Silas nodded to Raven’s stuff on the counter. “Her purse is still here.”
Also, the team usually congregated outside before leaving in succession.
“She was in my last rappelling class of the day. I definitely saw her while we were walking back from the site,” Halo said before tapping her daughter’s shoulder.
“What?” the teen asked, peeling her headphone from an ear.
“You walked in with Raven after my class, right?”
“No,” Libby said, straightening in her seat. “I forgot the first aid kit, and she went back to the cliff to get it.”
“Did you see her come back?” Silas asked as something slow but persistent began to press at his chest.
“I thought she did,” the teen said, pointing to a first aid kit sitting on the counter.
“That one’s mine,” Doc said, and the atmosphere shifted with those words.
Something was wrong.
“I’ll check the shed,” Bodie said, leaving the room.
Silas pulled out his phone and called Raven’s number while he retrieved the search-and-rescue packs from a low cupboard. Meanwhile, Doc and Halo opened a map on the table.
“What site did you rappel at today?” Doc asked.
“Site A,” Halo replied, running her hands through her short hair.
Bodie returned from searching the shed and simply shook his head. Panic wanted to tear through the surface of Silas’s skin, but he slammed it down, not letting himself think further than the next steps.
“All right,” Silas said to the team. “Her phone is going straight to voicemail. She’s probably still out there with no service.” He swallowed hard before continuing. “Doc and I will go search the site. If she returns, radio us. And if we’re still gone when the sun sets, call the constable.”
With everyone briefed on their roles, Silas left the cabin with Doc for Site A.
Most people got lost at the beginning or at the end of a trail, so Silas had to force himself to slow down, look, and listen. There was no wisdom in racing; he’d risk missing her. Every few minutes, he’d called out her name.
When the men arrived at the site, they didn’t see a first aid kit.

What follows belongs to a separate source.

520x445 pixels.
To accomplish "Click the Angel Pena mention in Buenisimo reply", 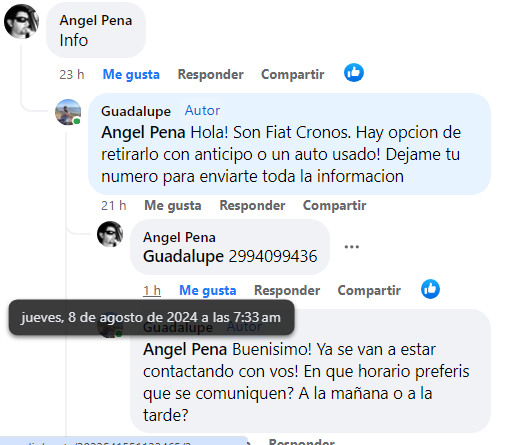I will click(x=185, y=349).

“We know she got the kit, so she must’ve gotten lost on the way back,” Doc said.
It was helpful, but it didn’t ease his heart palpitations.
“Raven!” Silas called out once and stilled to listen for a response that did not come.
And when Doc walked to the edge of the cliff and looked over, Silas stopped breathing until Doc turned around and shook his head. A dizzying relief flooded him, but shit wasn’t over.
“Okay, we take a four-quadrant approach and meet back here,” Silas said before they split up to execute the search strategy. He looked for classic signs of disruption. Broken branches, trampled foliage. Anything that could indicate where Raven had trodden.
But his search yielded nothing, and time passed quicker than he could make ground. The sun was dipping, and the forest was getting darker.
“Where are you, Raven?” he whispered anxiously, struggling with the fear stabbing him. But then, from deep in the woods, Doc shouted, “I found something!”
* * *
“I am grateful for the sun. And I’m grateful for the double-stuffed Oreos in my motel room that I’ll eat when I definitely get out of here alive. I have flint, so I can make fire if I need to,” Raven said aloud.
She was sitting up against a boulder and doing her best to keep her mind occupied so it wouldn’t roam to the bleakest of places.